→ **What you will do**
1/ According to the court opinion, about how far from the defendant's residence was the outbuilding?
2/ Retype the part of the court opinion starting with "Officers Holbren and Melillo then" and going on through "of the plants.".
3/ Name every police officer the court opinion identifies by name.

→ **Given passage**
HENRY, P.J.,
Presently before the court is the defendant’s amended pretrial omnibus motion to suppress evidence. For the reasons which follow we would grant the defendant’s motion.
Sometime prior to August 21, 1993, Officer Bickle of the Brookville Borough Police Department received an anonymous tip that the defendant was growing marijuana behind his shed at his residence in Knox Township, Jefferson County, Pennsylvania. Various members of the Jefferson County Drug Task Force conducted an investigation to verify the tip in the late night hours of August 21,1994. There was no sign of illegal activity or contraband on the defendant’s residence that was visible from the adjacent public roadway. To investigate the tip Officers Holbren and Melillo of the task force [234]*234approached the defendant’s residence through a wooded area located by the residence. Upon reaching the tree line at the edge of the woods, the officers crawled across the defendant’s mowed lawn to the rear of an outbuilding that was used as a guest house/part-time residence which was located approximately 60 feet from the defendant’s residence. Upon reaching the rear of the outbuilding the officers observed what they believed to be marijuana plants growing in large buckets. Officer Holbren then broke off a leaf from one of the plants and seized it for testing and evidence.
Officers Holbren and Melillo then returned to their Brookville headquarters and engaged in discussions concerning their find. The officers became aware of potential problems with their search and as such they contacted Officer Johnson who was called in as an “independent observer” to see if he could identify the plants growing behind the outbuilding from a vantage point inside of the tree line. When Officer Johnson arrived at the Brookville headquarters he was informed of the tip, and the events that had taken place that evening. Officer Johnson also saw the evidence that was seized and heard the exact location of the plants.
Officer Johnson then conducted a subsequent search at the defendant’s residence in the early morning hours of August 22, 1993. Officer Johnson was escorted back to the defendant’s residence by Officers Holbren and Melillo. These two officers then guided Officer Johnson through the woods toward the defendant’s residence. The officers did not accompany Officer Johnson to the tree line, but rather stopped at some point in the woods and directed Officer Johnson to proceed in a direction that would enable him to see the rear of the outbuilding. When Officer Johnson reached the tree line approximately 50 feet from the rear of the outbuilding he was [235]*235able to view, while still in the tree line, what he believed was marijuana growing in five gallon buckets.

Word and element location items

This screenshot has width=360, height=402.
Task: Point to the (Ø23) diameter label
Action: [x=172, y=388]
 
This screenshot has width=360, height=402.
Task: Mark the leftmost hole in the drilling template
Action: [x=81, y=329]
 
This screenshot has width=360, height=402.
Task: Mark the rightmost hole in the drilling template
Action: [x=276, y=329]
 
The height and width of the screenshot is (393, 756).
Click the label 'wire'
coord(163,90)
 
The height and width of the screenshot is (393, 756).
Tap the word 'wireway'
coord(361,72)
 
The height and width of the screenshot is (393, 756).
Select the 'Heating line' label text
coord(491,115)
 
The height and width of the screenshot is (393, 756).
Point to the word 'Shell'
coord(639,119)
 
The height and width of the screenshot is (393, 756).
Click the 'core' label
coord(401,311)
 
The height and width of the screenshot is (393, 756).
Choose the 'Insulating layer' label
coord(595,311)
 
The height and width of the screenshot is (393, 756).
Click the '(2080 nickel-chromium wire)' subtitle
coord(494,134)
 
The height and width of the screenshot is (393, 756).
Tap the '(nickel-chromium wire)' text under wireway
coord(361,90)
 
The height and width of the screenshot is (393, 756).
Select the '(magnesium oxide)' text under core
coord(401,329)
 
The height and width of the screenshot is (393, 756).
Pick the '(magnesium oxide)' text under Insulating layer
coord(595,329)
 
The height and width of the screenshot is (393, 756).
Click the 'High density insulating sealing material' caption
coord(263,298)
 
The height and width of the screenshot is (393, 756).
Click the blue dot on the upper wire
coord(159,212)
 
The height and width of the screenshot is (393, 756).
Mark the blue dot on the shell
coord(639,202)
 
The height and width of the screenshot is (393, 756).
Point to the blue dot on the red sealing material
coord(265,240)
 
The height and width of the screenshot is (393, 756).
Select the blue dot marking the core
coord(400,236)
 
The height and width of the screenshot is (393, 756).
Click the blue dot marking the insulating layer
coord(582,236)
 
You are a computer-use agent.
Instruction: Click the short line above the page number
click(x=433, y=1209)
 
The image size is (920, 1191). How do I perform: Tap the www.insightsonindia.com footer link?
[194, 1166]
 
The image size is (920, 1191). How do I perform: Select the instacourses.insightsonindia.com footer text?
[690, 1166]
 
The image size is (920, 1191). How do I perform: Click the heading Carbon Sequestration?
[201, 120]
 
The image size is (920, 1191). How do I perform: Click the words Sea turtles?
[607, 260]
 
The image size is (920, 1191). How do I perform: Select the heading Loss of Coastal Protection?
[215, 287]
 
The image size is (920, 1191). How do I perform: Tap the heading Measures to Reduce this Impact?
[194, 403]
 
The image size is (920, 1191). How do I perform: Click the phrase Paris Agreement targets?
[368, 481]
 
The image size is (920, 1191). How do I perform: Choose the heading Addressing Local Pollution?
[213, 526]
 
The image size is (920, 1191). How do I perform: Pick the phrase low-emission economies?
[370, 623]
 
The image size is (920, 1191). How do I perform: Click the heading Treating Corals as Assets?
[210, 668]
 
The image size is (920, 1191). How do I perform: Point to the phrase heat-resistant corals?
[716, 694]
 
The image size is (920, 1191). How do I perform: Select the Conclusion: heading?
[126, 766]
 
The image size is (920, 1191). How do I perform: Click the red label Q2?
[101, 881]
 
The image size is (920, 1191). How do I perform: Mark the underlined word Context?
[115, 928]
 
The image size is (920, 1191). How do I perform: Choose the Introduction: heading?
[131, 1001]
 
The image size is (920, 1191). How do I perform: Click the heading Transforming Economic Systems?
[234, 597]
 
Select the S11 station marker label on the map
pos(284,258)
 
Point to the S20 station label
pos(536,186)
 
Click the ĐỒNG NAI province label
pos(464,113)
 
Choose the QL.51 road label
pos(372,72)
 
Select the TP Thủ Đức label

→ **The solutions**
1/ Approximately 60 feet.

2/
Officers Holbren and Melillo then returned to their Brookville headquarters and engaged in discussions concerning their find. The officers became aware of potential problems with their search and as such they contacted Officer Johnson who was called in as an “independent observer” to see if he could identify the plants growing behind the outbuilding from a vantage point inside of the tree line. When Officer Johnson arrived at the Brookville headquarters he was informed of the tip, and the events that had taken place that evening. Officer Johnson also saw the evidence that was seized and heard the exact location of the plants.

3/ Officer Bickle, Officer Holbren, Officer Melillo, Officer Johnson